To business users of proprietary software, the audit is just part of the process of doing business with proprietary vendors, with the vendors’ right to audit, to make sure that users are in compliance with the terms of their contracts, written into virtually all business software contracts. For Oracle and other proprietary vendors, the audit is often used as a sales tool, as explained in the Forbes article:

“Oracle’s internal name for what happens in the compliance process is summarized by the acronym ABC, which stands for Audit, Bargain, Close.”

These days, Oracle is using audits to aggressively sell cloud services to its existing base — even to customers who have no interest in moving to the cloud. One of the methods used is to lower massive penalties for being out of compliance in exchange for signing up for cloud services. Another method takes advantage of vendor lock-in by using the “breach notice,” which is what Business Insider meant by “nuclear option,” as it gives the customer the chance to walk away from a costly contract scot-free.

“If Oracle thinks the customer is really abusing the terms, it whips out the ‘breach notice,’ which warns a customer that they are in violation and must stop using all Oracle software in 30 days.”

Because the customer is locked-in to Oracle’s products and couldn’t migrate away in thirty days even if they wanted, this become panic time for the customer. Oracle’s solution? “Sign up for our cloud and the breach notice goes away.”

According to Craig Guarente, who spent sixteen years doing contract and auditing work for Oracle before founding Palisade Compliance, which helps Oracle customers stay in compliance, the massive use of the breach notice is something new.

“‘We’ve seen an uptick in aggressive audits and breach notices,’ he says. ‘I started this company in late 2011. From that moment until February, I saw no breach notices. Zero. Now we’ve seen several this year.'”

Oracle actually stands to gain very little from the cloud contract alone. For the contract to be valuable, the client must actually begin using the cloud. Evidently, Oracle is hoping that with this foot in the door, when a client finally makes the decision to go with the cloud, they’ll go with the cloud they already have instead of looking elsewhere.

However, this strategy could backfire. Some companies might resent being forced to sign a contract for a product it doesn’t want or need in order to stay in business and start looking for options to Oracle. When they do, they’ll find them in open source software.

4 Comments

  1. Ron Mitchell Ron Mitchell July 13, 2015

    Great article, but please correct your “it’s” to “its” – makes for more credibility!

  2. W. Anderson W. Anderson July 13, 2015

    One possible motive for Oracle’s recent “extortion type” tactics is an aggressive move by many former Oracle Database clients to Free/Open Source Software (FOSS) PostgreSQL Object/Relational Database.
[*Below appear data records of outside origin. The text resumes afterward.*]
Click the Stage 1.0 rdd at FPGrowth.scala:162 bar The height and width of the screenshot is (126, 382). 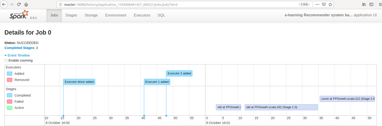click(281, 107)
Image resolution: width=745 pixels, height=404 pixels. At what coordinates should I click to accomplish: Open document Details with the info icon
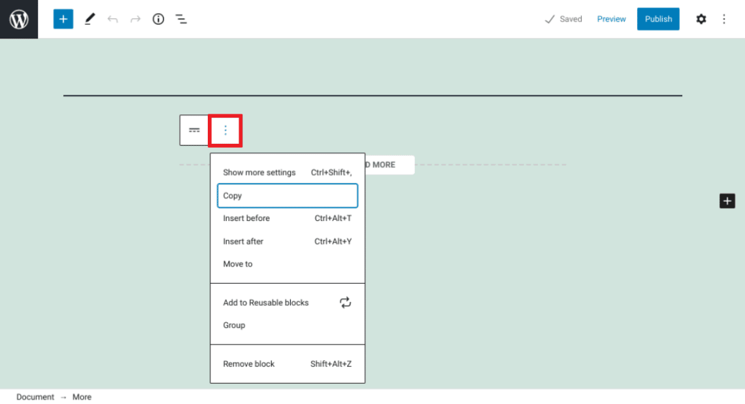coord(157,19)
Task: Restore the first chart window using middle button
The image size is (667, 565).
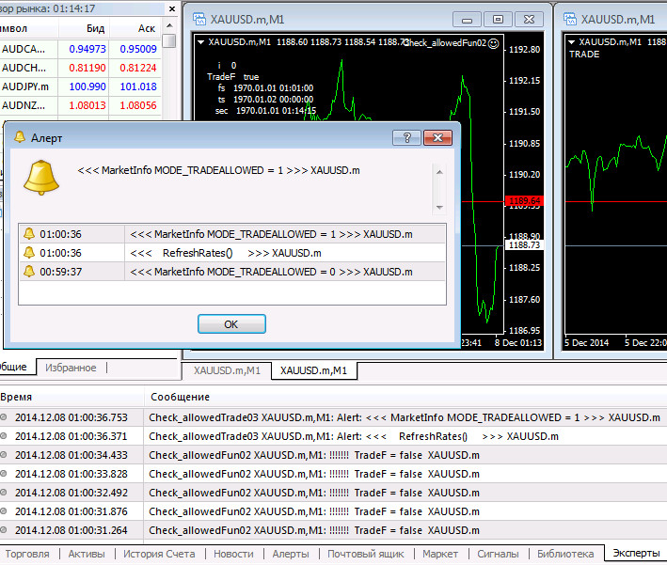Action: click(x=498, y=20)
    Since much of the SQL programming operations are similar between the 2 databases, EnterpriseDB – a commercial solution provider for PostGreSQL worked with other entities to secure – by way of a 1 $million bounty – a very comprehensive and successful “migration tool set” which allowed Oracle customers to move to PostgreSQL/EnterpriseDB with minimum of time and complications/problems.

    The program appears to have some success, since EnterpriseDB indicated at the recent Cloud Computing Expo in New York City, that migrations from Oracle were up significantly, and the EnterpriseDB version of PostGreSQL was highly rated in latest Gartner “Magic quadrant” report postings.

  3. Mike Mike July 13, 2015

    @W. Anderson

    No quotes needed, extortion is an apt description for Oracle’s behavior.

  4. Colonel Panik Colonel Panik July 14, 2015

    Never saw an Oracle product that worked as advertised.
    Never saw an Oracle product that was installed and working
    on time/on budget.

    Never understood why any company would buy this crap, but hey,
    they are running it on MS so who cares.

    Larry cheats at boat racing too.